Born, 2001 in Doha, Qatar.  Died, 2006.  
Cause of death: a thousand bureaucratic paper cuts.

The Doha "growth round" of World Trade Organization talks has officially collapsed, throwing the process back to square one.  If you listen to the US media, the impression of the failure is one of two competing interests: the United States and other highly developed nations wanted developing nations to lift tariffs on machinery, developing nations wanted the developed world to end import taxes on agricultural goods.  Neither side blinked in this game of economic chicken, and now the talks have crashed.

And of course, we were just doing it for the good of those poor folks.  

The collapse of global trade talks was bad news for Africa, condemning the world's poorest continent to an uncertain future of high tariffs and lagging competitiveness, officials and experts said on Monday.
From the US perspective, not having free trade equals a horrible fate.  Would it surprise you to learn that the people "doomed" to this fate think otherwise?

One part of the story that's most definitely true from any side: the United States and Europe refused to cut farm subsidies.  Despite the fact that in both areas, most of these subsidies go to large corporations, both parties propped each other up, allowing them to point across the Atlantic at the "bad guys" keeping agriculture off the table.  It was never a matter of developing countries opening up to take high-tech gear from the developed world.  The truth was there was nothing developing nations could have put on the table that would have gotten the US to drop those billion dollar rice programs.  Nothing.  And that will definitely have consequences in Africa and in other places where agricultural goods are the only sizable exports.
The talks, which could take months or years to resume, were launched in 2001 and had been aimed at easing poverty and boosting the global economy -- important goals for African countries whose agricultural exports remain largely sidelined by high farm subsidies in the developed world.  "Agriculture has been at the center of the negotiations, and that was the key to any possible progress," South Africa's chief trade negotiator Xavier Carim said.
But beyond the simple fact that neither the US nor Europe was interested enough in the developing world to cut their ridiculous subsidies, there are plenty of folks out there who are none too upset about the failure of the Doha round.
The collapse.. of the Doha Round of World Trade Organization negotiations in Geneva is one of the best things to happen to the developing world in a long while.
What?  But Doha was a "growth round," dedicated to that ol' tide that raises all the boats.  Wasn't it?
The idea that the Doha Round is a "development round" could not be farther from the truth.  At the very outset of the Doha negotiations in November 2001, the developed-country governments rejected the demand of the majority of countries that the talks focus on the hard task of implementing past commitments and avoid initiating a new round of trade liberalization.
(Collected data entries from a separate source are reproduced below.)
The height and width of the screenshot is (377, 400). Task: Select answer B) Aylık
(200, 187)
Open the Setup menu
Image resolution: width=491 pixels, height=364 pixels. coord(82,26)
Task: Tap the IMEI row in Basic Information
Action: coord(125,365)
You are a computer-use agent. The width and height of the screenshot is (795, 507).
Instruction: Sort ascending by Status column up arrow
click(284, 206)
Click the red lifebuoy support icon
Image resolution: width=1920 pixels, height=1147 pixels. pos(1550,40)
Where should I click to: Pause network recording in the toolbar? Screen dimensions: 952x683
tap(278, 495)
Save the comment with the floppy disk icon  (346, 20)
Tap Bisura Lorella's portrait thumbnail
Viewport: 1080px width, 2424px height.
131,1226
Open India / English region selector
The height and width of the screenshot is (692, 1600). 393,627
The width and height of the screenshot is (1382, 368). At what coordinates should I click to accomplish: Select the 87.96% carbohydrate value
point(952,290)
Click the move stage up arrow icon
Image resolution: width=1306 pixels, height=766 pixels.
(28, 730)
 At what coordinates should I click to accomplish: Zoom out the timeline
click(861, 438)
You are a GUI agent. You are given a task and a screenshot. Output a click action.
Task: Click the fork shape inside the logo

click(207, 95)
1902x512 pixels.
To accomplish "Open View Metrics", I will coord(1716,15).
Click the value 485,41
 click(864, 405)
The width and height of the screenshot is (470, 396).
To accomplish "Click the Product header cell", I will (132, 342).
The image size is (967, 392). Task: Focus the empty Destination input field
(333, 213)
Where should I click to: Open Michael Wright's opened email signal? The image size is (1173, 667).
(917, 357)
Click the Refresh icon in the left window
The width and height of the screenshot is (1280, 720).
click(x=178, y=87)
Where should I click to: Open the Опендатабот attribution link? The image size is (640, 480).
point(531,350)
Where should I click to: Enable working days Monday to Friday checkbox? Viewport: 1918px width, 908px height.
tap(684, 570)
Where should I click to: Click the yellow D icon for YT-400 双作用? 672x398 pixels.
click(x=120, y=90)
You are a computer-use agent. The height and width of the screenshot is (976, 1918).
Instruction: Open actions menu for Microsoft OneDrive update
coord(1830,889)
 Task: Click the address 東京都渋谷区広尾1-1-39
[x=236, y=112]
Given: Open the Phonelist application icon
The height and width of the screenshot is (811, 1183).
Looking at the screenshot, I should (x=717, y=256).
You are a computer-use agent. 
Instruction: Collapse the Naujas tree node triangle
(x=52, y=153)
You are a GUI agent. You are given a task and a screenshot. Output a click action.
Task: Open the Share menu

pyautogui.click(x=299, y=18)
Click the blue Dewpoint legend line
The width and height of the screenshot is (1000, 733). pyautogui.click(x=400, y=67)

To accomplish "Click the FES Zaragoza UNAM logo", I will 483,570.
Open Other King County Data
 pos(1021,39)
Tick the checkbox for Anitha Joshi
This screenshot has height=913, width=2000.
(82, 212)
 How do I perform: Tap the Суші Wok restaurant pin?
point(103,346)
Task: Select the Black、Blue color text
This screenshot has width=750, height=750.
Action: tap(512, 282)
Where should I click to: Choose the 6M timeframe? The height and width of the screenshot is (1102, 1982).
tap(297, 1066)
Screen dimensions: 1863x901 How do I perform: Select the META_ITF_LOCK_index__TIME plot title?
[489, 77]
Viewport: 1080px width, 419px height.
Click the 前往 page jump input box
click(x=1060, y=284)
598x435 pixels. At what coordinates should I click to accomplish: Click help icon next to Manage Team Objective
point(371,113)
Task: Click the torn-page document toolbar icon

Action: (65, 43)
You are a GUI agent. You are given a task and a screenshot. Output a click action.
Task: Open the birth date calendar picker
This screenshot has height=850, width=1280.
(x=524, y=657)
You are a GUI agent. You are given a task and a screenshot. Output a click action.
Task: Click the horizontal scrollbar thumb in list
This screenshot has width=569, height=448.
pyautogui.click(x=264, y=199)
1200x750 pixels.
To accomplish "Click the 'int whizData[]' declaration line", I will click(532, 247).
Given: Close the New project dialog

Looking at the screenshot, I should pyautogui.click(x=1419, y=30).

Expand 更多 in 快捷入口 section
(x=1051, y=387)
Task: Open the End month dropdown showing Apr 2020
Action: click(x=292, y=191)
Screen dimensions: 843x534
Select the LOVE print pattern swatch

From the very start, the aim of the developed countries was to push for greater market openings from the developing countries while making minimal concessions on their part. Invoking development was simply a cynical ploy to make the process less unpalatable.
From the start of the Doha round, developing nations were focused on trying to make the developed world follow the rules they had already agreed to in previous talks.  The developed world was having none of that.  Why follow the rules when you have all the apparatus of enforcement on your side?  In fact, the Doha round called for eliminating protections for real small, family farms in developing countries -- many of them barely larger than subsistence farms, while continuing to protect large agriculture in developed nations.  Not exactly a deal that thrilled many countries.  It was one of many.
The developed countries want not only radically reduced agricultural tariffs from developing countries. They also want maximum entry to southern markets for their industrial and other non-agricultural goods. ... they have demanded that the industrializing economies of the South cut their non-agricultural tariffs by 60-70 percent while offering to cut theirs by only 20-30 percent.
The change would have been enough to all but extinguish developing industries in some nations, while doing little to lower barriers into developed markets.  
The South African government reflected the frustrations of most of the global South about the Doha process when it stated that "developing countries will not agree to destroy their domestic industry on the basis of unreasonable and irrational demands placed on them by the developed countries."
But doesn't the failure of this round represent a huge blow to developing economies?  After all, US coverage has often focused on how this trade agreement would help "the poorest countries."
Even the most pro-liberalization agencies are now admitting that the benefits of the Doha Round to the poor have been greatly inflated. According to a fall 2005 study by the World Bank, in a "likely Doha scenario" of reforms, developing countries would gain a mere $16 billion in ten years. That's a miniscule 0.16 percent of developing-country gross domestic product, or less than a penny a day per capita. The poorest billion people are projected to increase incomes by a mere $2 per year. That's why it is so heartbreaking to see "the poor" being invoked to sell the project of massive corporate expansion of the Doha agenda.
Why won't the poor benefit?  Once again, because the developing nations have nothing to sell but agricultural products.  And as long as the US and Europe play the game of pointing at each other instead of removing subsidies, there's little possibility for real improvement.
Advocacy groups criticized both the EU and the U.S. for spending more time fighting one another and less time concentrating on the needs of poorer countries.
"You could give this four weeks, four months, four years or four centuries. It doesn't make a difference," said Matt Grainger, spokesman for international aid agency Oxfam. "The U.S. and the EU refuse to accept that they have to cut their agricultural support."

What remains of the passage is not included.